■ PROBLEM
Count how many lines of the records below contain the word "Open". Reply with the number only.
>> Start THE INPUT
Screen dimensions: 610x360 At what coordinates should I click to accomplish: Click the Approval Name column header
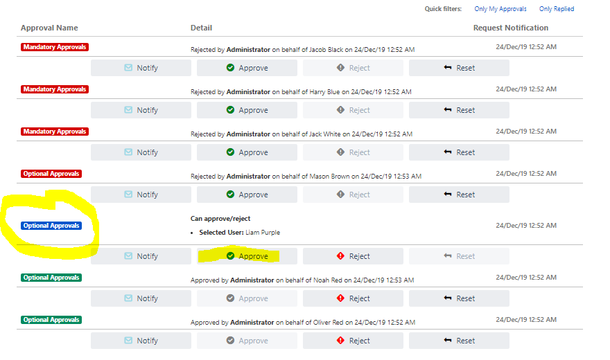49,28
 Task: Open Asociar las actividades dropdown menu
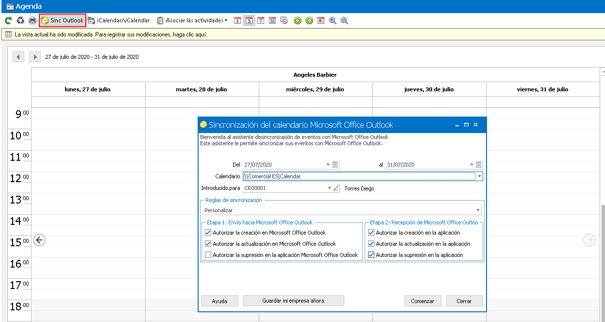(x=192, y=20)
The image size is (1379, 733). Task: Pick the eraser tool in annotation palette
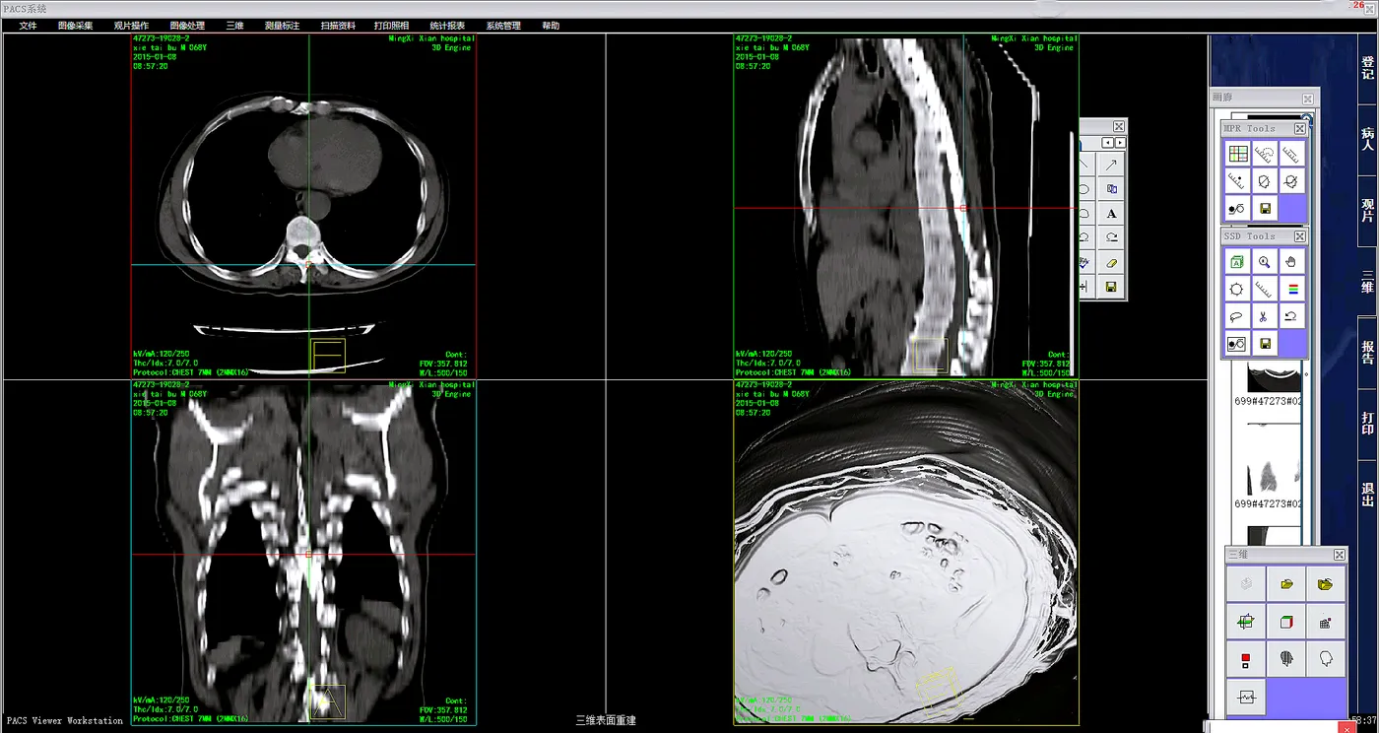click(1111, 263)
>> End THE INPUT
>> Start THE INPUT
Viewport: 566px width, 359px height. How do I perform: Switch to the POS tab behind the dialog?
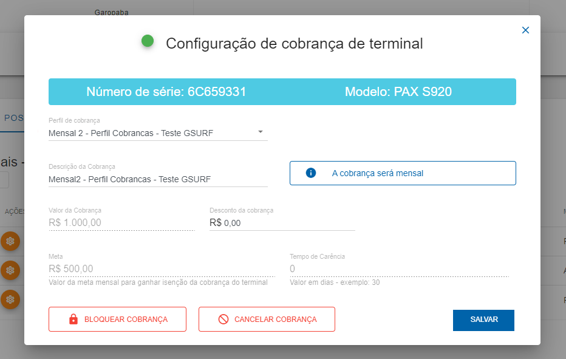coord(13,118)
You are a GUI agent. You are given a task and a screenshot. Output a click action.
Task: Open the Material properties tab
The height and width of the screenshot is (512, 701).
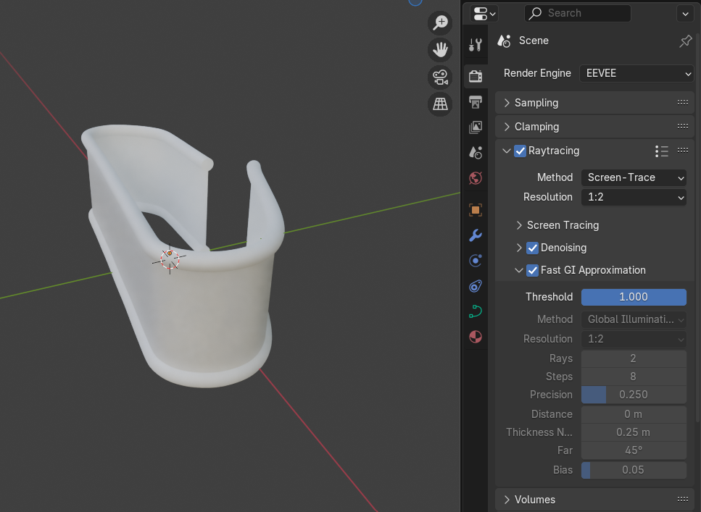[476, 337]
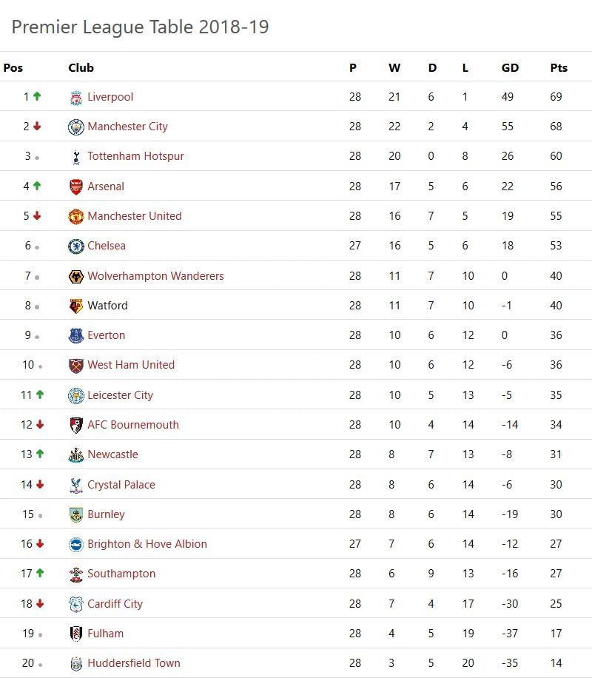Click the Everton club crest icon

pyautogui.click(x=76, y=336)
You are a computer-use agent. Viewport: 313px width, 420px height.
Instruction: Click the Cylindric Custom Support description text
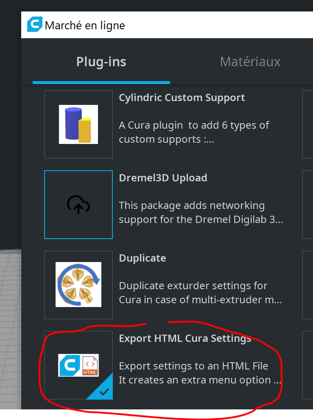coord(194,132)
>> End THE INPUT
■ COMPLETE ANSWER
2